PLoS One. 2026 May 29;21(5):e0349853. doi: 10.1371/journal.pone.0349853. eCollection 2026.
ABSTRACT
OBJECTIVE: To investigate the dynamic pathophysiology of pulmonary thromboembolism (PTE), focusing on the roles of neutrophil extracellular traps (NETs) and ferroptosis, and to evaluate intravenous DNase I as an adjunct to recombinant tissue plasminogen activator (rt-PA).
METHODS: A rabbit autologous thrombus PTE model was established using 62 animals for the time-course and therapeutic-intervention experiments. Disease progression was assessed at days 1, 3, 7, and 14 using histology (collagen volume fraction, CVF), serology (e.g., MPO-DNA, PAI-1, t-PA), and RNA-sequencing. Bioinformatics identified NETs- and ferroptosis-related genes, validated by qRT-PCR. Based on peak NETs activity at day 7, an intervention study (n = 12) compared rt-PA monotherapy versus rt-PA plus intravenous DNase I, with outcomes assessed 7 days post-treatment. In addition, an independent four-group mechanistic validation cohort (Control, PTE, PTE + DNase I, and PTE + ferrostatin-1 [Fer-1]; n = 5 per group) was used to evaluate NETs, TLR9, phospho-p65, total p65, and GPX4 by ELISA and qRT-PCR.
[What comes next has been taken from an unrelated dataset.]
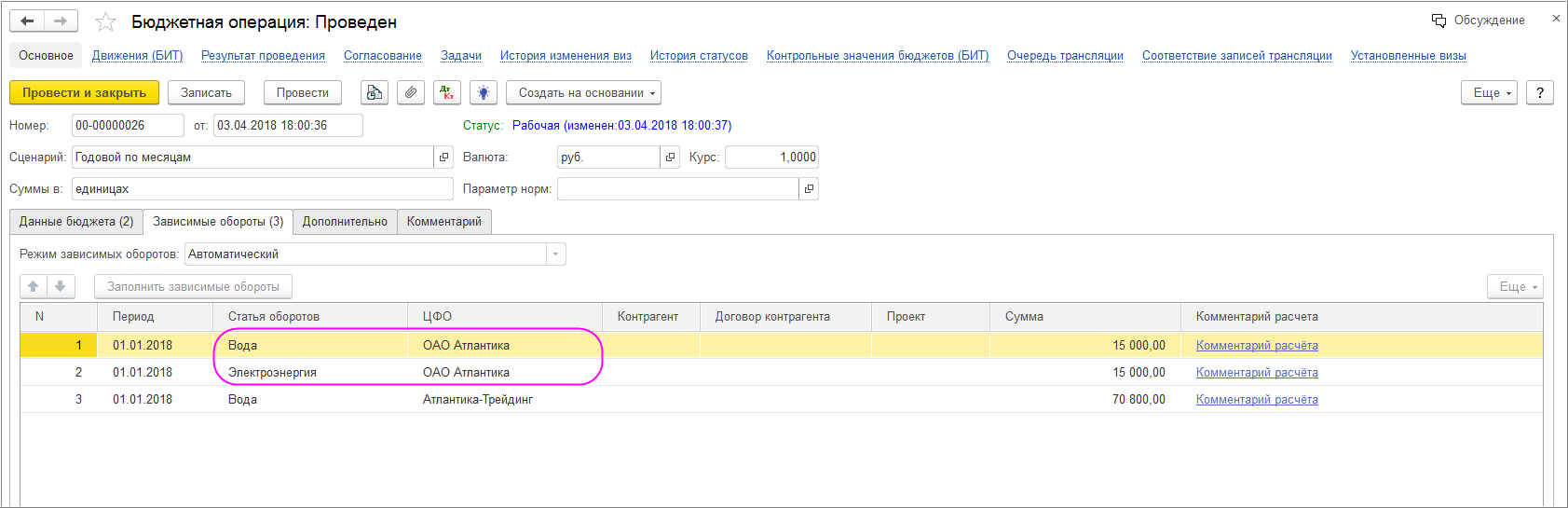Open Создать на основании dropdown

[x=583, y=93]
RESULTS: The PTE model demonstrated progressive pulmonary fibrosis (increasing CVF, P < 0.05) and a sustained hypofibrinolytic state. The NETs marker MPO-DNA peaked at day 7 (P < 0.01). Transcriptomic analysis revealed persistent activation of neutrophil degranulation and iron homeostasis pathways, with early ferroptosis and late collagen metabolism enrichment. Therapeutically, rt-PA plus DNase I was superior to rt-PA alone, yielding greater improvements in CVF (P < 0.01), pulmonary artery acceleration time (P < 0.01), oxygen saturation (P < 0.001), left ventricular function (P < 0.05), and serological markers of endothelial injury and cardiac strain (P < 0.05). In the independent validation cohort, PTE increased circulating MPO-DNA complexes, TLR9, phospho-p65 signaling, and the phospho-p65/total p65 ratio while decreasing GPX4; DNase I attenuated upstream MPO-DNA-associated changes in TLR9-NF-kB signaling, whereas Fer-1 more prominently restored GPX4 expression.
CONCLUSION: These findings suggest sustained NETs-associated activity and ferroptosis-related processes during PTE progression, identify stage-specific molecular signatures, and support DNase I as a potential adjunct to enhance thrombolysis, while mechanistic relationships require further validation.
PMID:42213679 | DOI:10.1371/journal.pone.0349853